___ Data lines

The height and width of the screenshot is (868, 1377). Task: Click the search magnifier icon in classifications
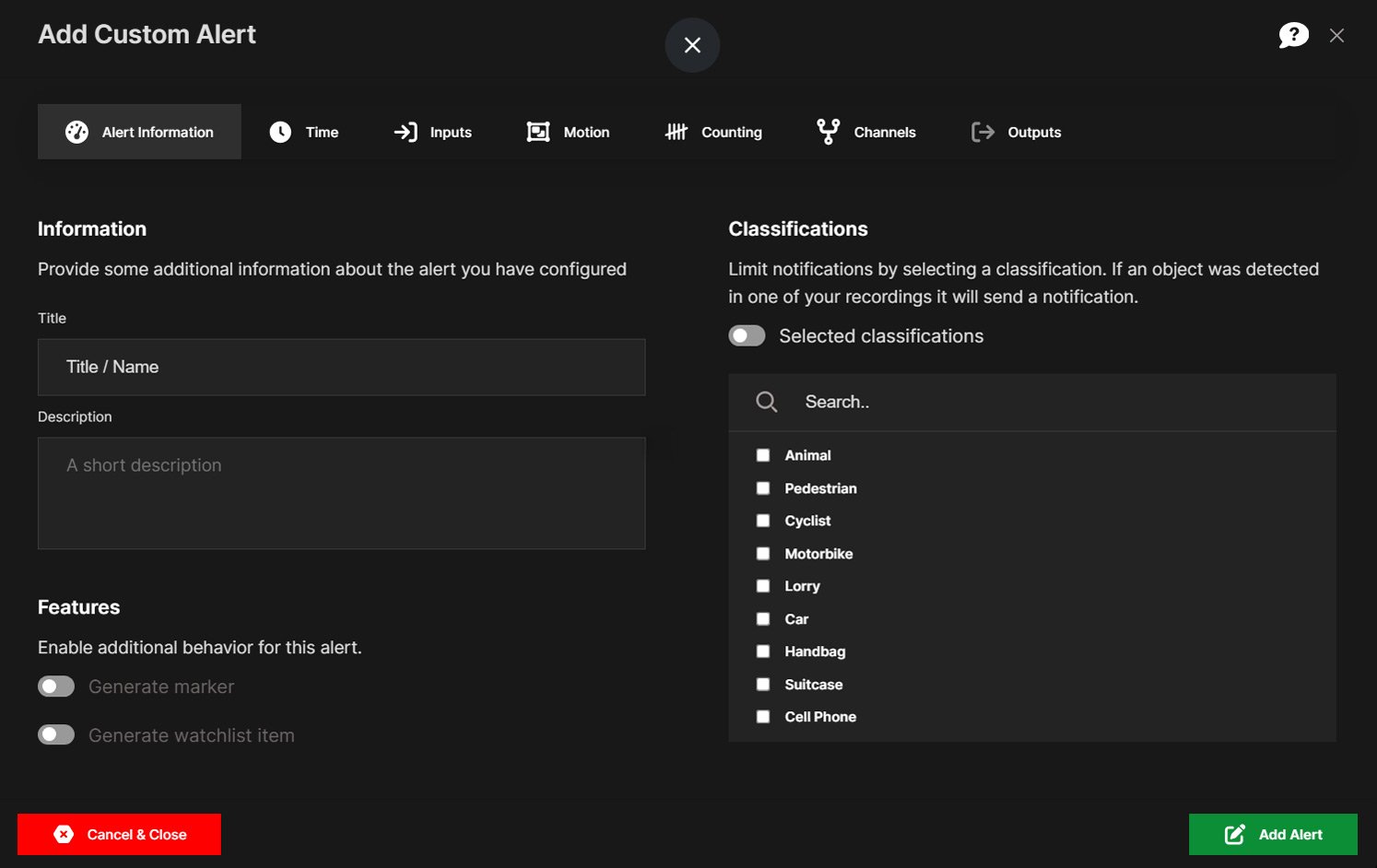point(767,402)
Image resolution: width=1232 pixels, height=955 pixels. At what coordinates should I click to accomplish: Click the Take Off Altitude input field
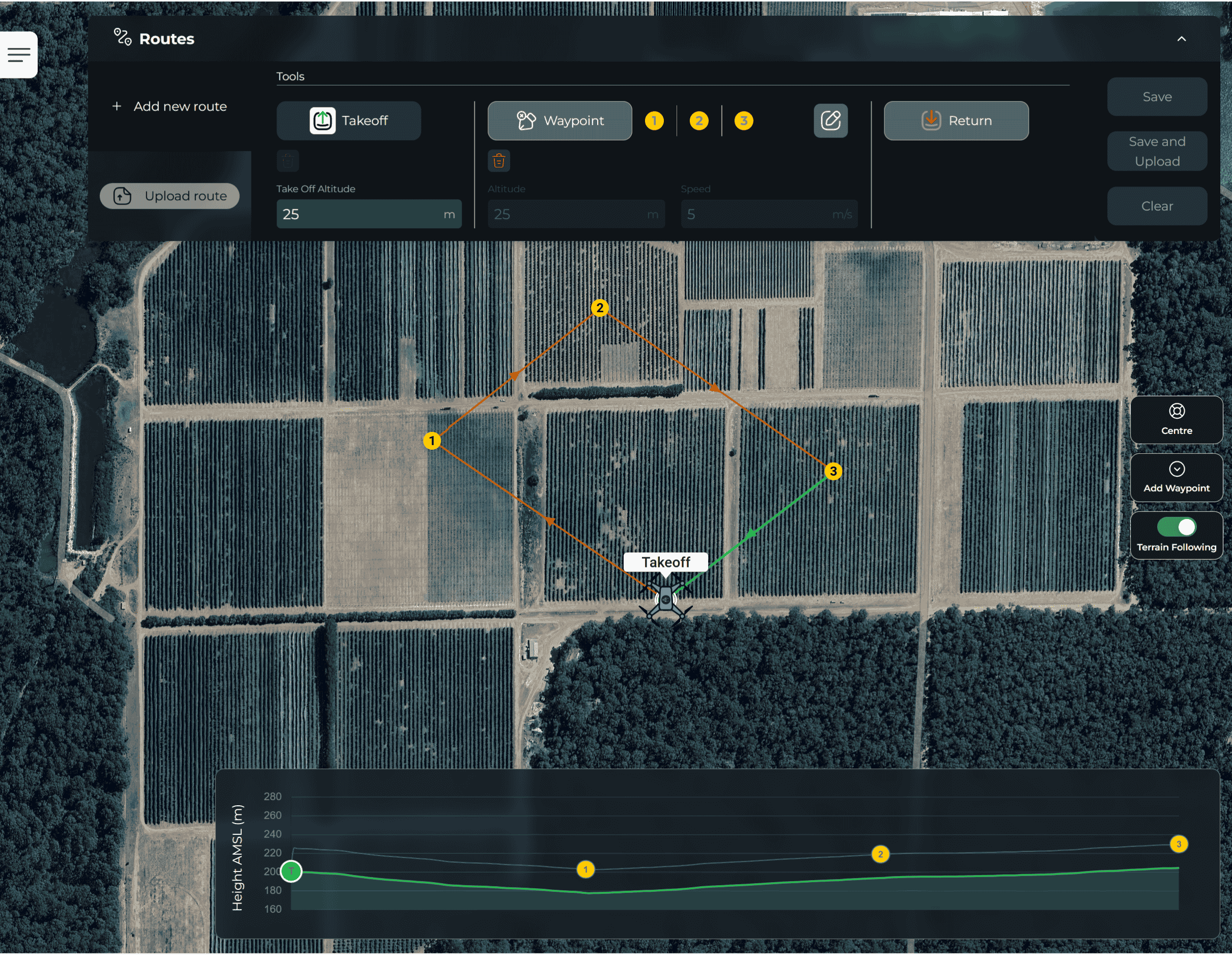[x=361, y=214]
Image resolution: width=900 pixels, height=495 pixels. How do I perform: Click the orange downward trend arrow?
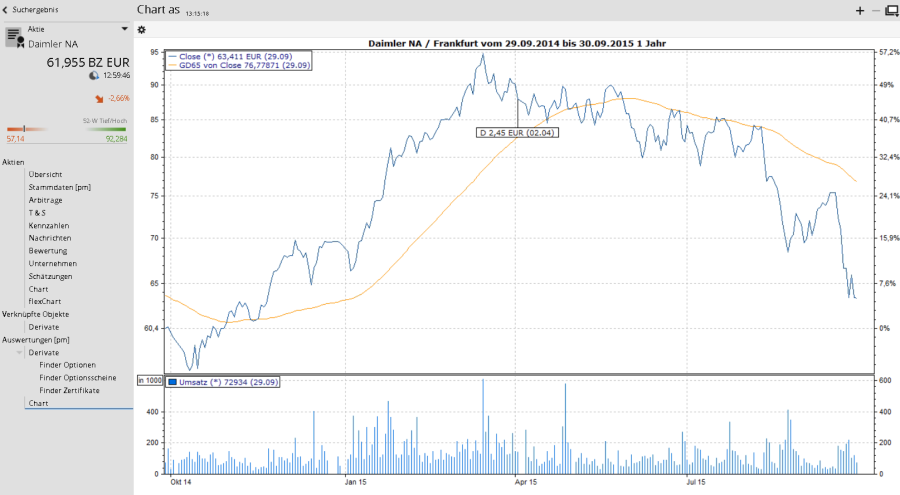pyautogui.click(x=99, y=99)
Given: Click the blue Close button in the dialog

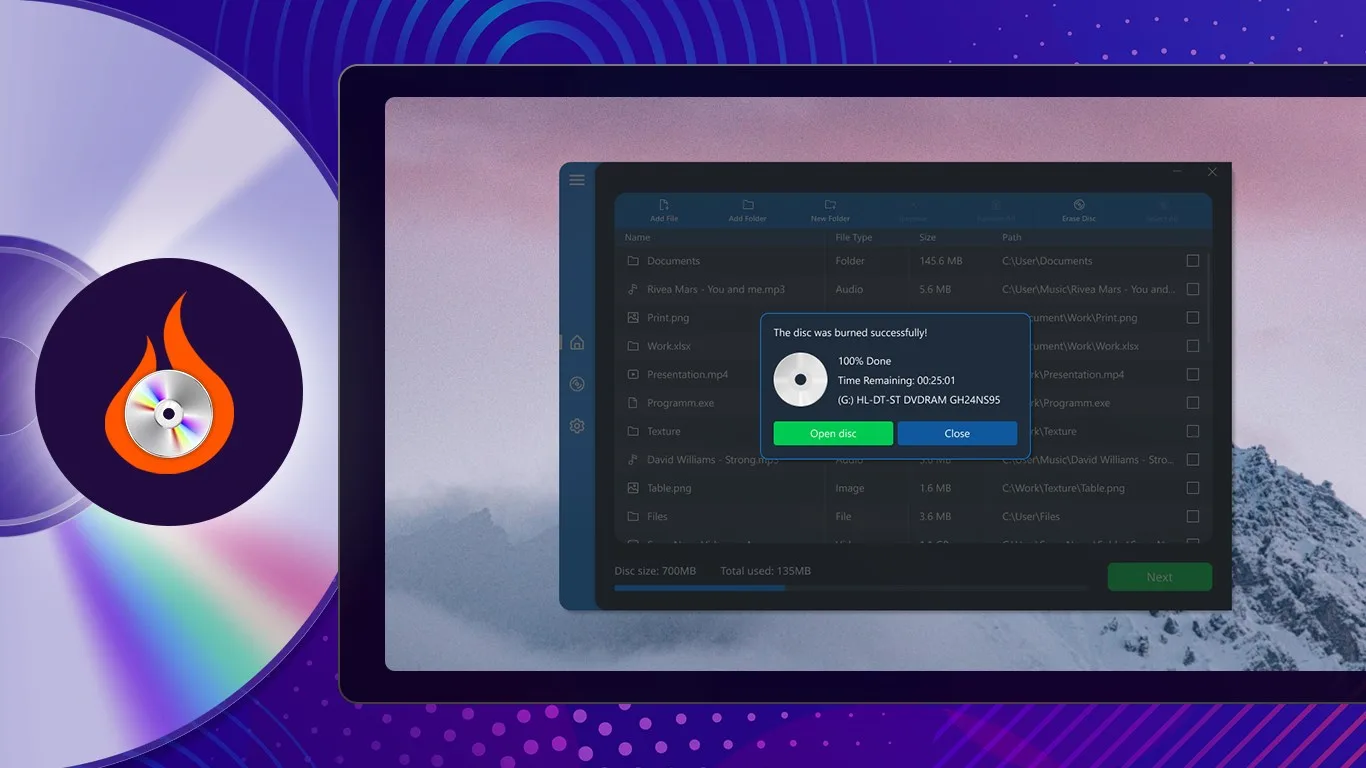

______

Format the records above as a numbered list with blank lines omitted, and leave the pictures out of it.

1. The height and width of the screenshot is (868, 1377). Task: Click the search magnifier icon in classifications
2. point(767,402)
3. Image resolution: width=1232 pixels, height=955 pixels. At what coordinates should I click to accomplish: Click the Take Off Altitude input field
4. [x=361, y=214]
5. Image resolution: width=900 pixels, height=495 pixels. How do I perform: Click the orange downward trend arrow?
6. pyautogui.click(x=99, y=99)
7. Given: Click the blue Close button in the dialog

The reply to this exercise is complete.